*What is asked:*
According to the article on Lagos ride-hailing apps, how much could drivers earn per week when Uber launched in Lagos in 2014?

*Document excerpt:*
Lagos drivers reveal the most profitable ride-hailing apps

When Uber launched in Lagos in 2014, drivers like Kayode Olaniyan made as much as ₦300,000 a week. Today, the story is different. Ride-hailing has become a survivalist hustle, with drivers juggling multiple platforms to maximize earnings amid rising fuel costs, high platform commissions, and relentless fare cuts.

Uber, Bolt, inDrive, and Rida all compete on pricing, and sometimes, these strategies to win market share disadvantage drivers, who shoulder the costs of maintaining and fueling their vehicles. 

So, which platform pays best? We spoke to six ride-hailing drivers who frequently switch between apps to find out.

Bolt offers the best deal for driver earnings

For Collins and several other drivers who spoke to TechCabal, Bolt offers the best deal. Its commission is as high as Uber’s (25%), but its fares are generally higher. The lowest fare on Uber is 26% less than Bolt, a difference that adds up over multiple trips.

Drivers say Uber has increased its commission to 30% while slashing fares to compete with InDrive. The result? Lower take-home earnings.

*Provided data:*
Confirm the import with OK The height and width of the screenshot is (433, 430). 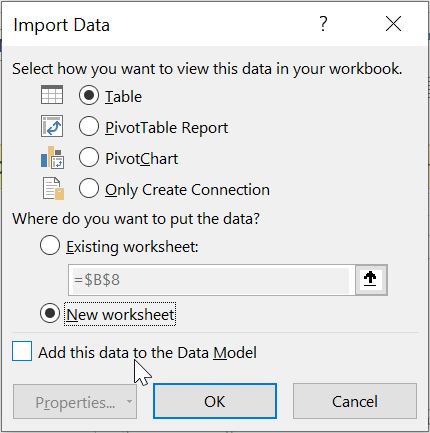tap(215, 401)
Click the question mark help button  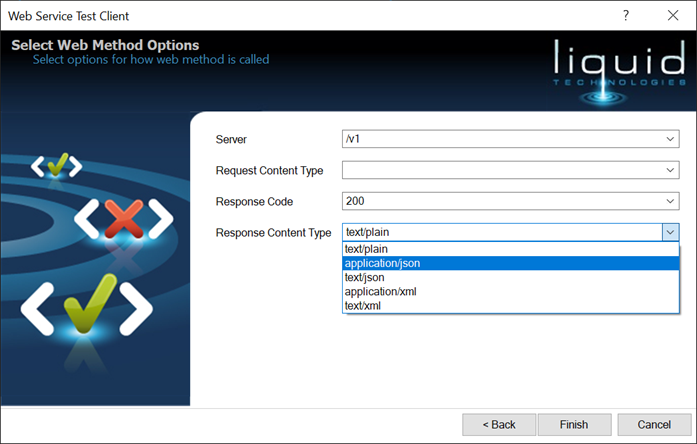tap(626, 16)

*Full answer:*
As much as ₦300,000 a week.